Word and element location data
———

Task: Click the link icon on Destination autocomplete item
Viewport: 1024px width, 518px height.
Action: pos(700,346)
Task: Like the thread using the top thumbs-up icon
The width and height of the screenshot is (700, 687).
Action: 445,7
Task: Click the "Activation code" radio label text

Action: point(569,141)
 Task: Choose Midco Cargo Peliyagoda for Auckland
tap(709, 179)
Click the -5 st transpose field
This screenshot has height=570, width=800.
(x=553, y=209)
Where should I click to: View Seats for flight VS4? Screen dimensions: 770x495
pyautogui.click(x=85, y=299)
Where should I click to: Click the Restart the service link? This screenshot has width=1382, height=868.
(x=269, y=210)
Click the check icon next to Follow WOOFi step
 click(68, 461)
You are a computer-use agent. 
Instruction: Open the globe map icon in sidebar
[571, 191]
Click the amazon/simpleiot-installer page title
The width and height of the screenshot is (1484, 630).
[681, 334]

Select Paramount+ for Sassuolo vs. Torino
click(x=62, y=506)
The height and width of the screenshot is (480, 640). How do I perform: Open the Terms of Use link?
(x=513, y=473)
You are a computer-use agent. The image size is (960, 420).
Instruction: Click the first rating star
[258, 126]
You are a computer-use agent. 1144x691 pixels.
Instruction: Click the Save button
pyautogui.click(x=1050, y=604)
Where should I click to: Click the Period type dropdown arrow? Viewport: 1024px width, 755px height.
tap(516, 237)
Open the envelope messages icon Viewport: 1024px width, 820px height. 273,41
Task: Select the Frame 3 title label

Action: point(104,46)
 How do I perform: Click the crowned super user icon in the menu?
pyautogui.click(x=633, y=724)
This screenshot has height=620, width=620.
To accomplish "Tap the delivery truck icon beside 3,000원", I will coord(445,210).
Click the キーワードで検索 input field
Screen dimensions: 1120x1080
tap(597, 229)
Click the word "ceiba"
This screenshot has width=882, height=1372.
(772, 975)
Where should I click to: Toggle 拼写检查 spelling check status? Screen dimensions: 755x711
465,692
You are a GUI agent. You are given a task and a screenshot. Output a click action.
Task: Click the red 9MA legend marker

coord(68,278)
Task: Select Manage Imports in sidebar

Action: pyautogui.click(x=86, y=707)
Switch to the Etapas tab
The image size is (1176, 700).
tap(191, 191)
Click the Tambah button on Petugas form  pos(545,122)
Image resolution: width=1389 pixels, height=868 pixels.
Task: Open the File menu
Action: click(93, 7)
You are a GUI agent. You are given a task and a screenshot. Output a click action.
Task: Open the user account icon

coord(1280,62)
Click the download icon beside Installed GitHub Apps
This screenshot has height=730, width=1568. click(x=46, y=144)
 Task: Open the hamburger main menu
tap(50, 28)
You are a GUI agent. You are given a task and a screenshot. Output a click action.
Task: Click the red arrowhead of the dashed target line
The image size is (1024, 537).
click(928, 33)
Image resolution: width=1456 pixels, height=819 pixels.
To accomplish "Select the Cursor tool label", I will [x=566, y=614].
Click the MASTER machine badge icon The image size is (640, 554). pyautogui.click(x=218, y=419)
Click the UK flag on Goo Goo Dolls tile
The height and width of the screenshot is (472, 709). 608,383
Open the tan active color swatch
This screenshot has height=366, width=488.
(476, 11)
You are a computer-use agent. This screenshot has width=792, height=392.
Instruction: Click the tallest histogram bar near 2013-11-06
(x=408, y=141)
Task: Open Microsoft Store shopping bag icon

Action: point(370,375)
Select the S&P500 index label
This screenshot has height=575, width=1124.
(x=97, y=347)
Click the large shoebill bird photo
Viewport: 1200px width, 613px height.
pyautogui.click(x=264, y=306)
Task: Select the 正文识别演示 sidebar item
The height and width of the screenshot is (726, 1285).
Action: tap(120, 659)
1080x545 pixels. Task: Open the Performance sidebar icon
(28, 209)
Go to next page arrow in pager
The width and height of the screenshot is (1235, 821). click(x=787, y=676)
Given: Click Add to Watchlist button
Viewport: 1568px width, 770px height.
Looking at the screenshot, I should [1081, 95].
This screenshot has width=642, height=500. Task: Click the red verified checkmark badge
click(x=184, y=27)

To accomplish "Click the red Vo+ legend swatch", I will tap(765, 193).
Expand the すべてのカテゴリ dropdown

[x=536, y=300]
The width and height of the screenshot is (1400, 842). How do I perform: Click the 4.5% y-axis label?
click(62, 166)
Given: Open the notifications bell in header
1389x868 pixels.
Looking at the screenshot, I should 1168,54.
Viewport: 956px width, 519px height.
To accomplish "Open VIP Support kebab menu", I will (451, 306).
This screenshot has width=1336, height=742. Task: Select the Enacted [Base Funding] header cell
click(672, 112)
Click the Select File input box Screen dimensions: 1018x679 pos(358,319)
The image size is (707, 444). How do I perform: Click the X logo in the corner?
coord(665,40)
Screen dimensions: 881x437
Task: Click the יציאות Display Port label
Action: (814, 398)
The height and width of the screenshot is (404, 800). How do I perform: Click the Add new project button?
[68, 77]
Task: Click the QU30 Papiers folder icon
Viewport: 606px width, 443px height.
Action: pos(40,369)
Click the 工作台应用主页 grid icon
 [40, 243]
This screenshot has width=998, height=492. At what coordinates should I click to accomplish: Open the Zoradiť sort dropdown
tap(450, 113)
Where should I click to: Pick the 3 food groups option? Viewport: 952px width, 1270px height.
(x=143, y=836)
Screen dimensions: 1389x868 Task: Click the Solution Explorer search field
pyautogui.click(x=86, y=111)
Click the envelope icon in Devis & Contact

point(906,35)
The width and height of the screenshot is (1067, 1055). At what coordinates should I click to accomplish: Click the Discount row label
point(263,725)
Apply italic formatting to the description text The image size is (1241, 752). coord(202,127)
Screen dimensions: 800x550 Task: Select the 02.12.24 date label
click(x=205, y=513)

———

Instruction: Copy the lines exactly, starting at the line containing "Screen dimensions: 1389x868" and ending at the last line.

Result of this task:
Screen dimensions: 1389x868 Task: Click the Solution Explorer search field
pyautogui.click(x=86, y=111)
Click the envelope icon in Devis & Contact

point(906,35)
The width and height of the screenshot is (1067, 1055). At what coordinates should I click to accomplish: Click the Discount row label
point(263,725)
Apply italic formatting to the description text The image size is (1241, 752). coord(202,127)
Screen dimensions: 800x550 Task: Select the 02.12.24 date label
click(x=205, y=513)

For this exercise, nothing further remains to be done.